Step 1. Find three kicks you really dig. I chose three from Vengeance (vengeance-sound.de) Electro Essentials: “Bassdrum 009” for its basketball-like quality, “Bassdrum 028” for its overall thickness, and “Bassdrum 050” for its all-purpose, classic sound.
Step 2. Create three separate samplers, each containing one of your selected kicks, and give each its own track. In Ableton Live, create a single Instrument Rack that contains a Simpler for each layer. To keep organized, name each sampler based on the kick inside — I used “Basketball,” “Fatness,” and “Classic.”
Step 3. Create a one-measure, four-on-the-floor loop for each track. Be sure to make the note length a full quarter-note for each event, so the kick isn’t truncated by a short event duration. If using Live, create a single one-measure clip for the channel containing the Instrument Rack.

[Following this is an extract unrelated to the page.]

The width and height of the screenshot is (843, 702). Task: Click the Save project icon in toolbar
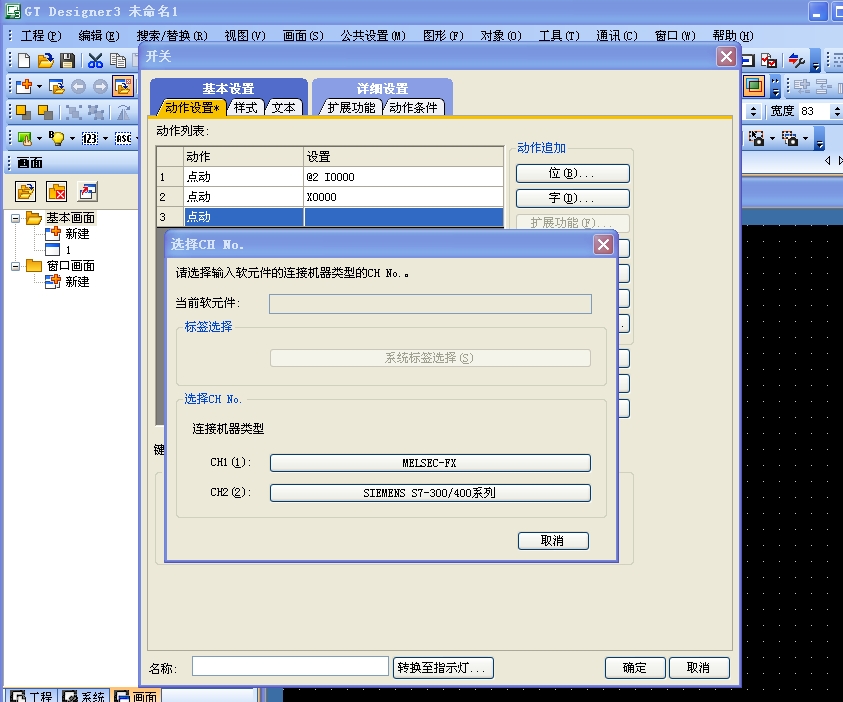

Step 4. Loop and play all three tracks. Listen closely for any flamming. With three kicks going at once, there’s a good chance that their attacks may not line up. Some libraries crop their samples right on the attack, whereas others leave a little room for the producer to touch up manually. In the latter case, go into your samplers and adjust the start time for each kick by hand. Here’s an edit in one of our Instrument Racks’ Simplers.
Step 5. Now we’re ready to start blending. Begin by muting one of the three kicks in your layered collection. Then try another, and so on. From there, try adjusting the levels of each kick to create different mixes. As you do this, pay close attention to the low end. A little intermodulation between low frequencies is inevitable; just make sure you don’t introduce an unpleasant wobble (due to phase cancellation) by combining two closely related kicks. Here, good monitors or headphones are your friends.
Step 6. For more sophisticated blending, tinker with the envelopes of each sampler. If you like the attack of one kick and the body of another, start by soloing the “attack” kick, then reduce the sustain level to zero, so that it decays. Next, adjust your decay so that you’re only briefly hearing the attack. Now, add your “body” kick and adjust its level in relationship to the other. Spend a bit of time tweaking the volume and envelope for each kick until you get it right.
Step 7. To really punch up your mixed kicks, apply some dynamics processing to the entire chain. If you’re working with separate tracks in your sequencer, route all tracks to a single bus, then apply your processor. If you’re in Live, add the processor after the instrument rack. One of my favorite tools for getting a really punchy kick is PSP Vintage Warmer. Slapping this at the end of a chain and increasing the drive can really glue everything together.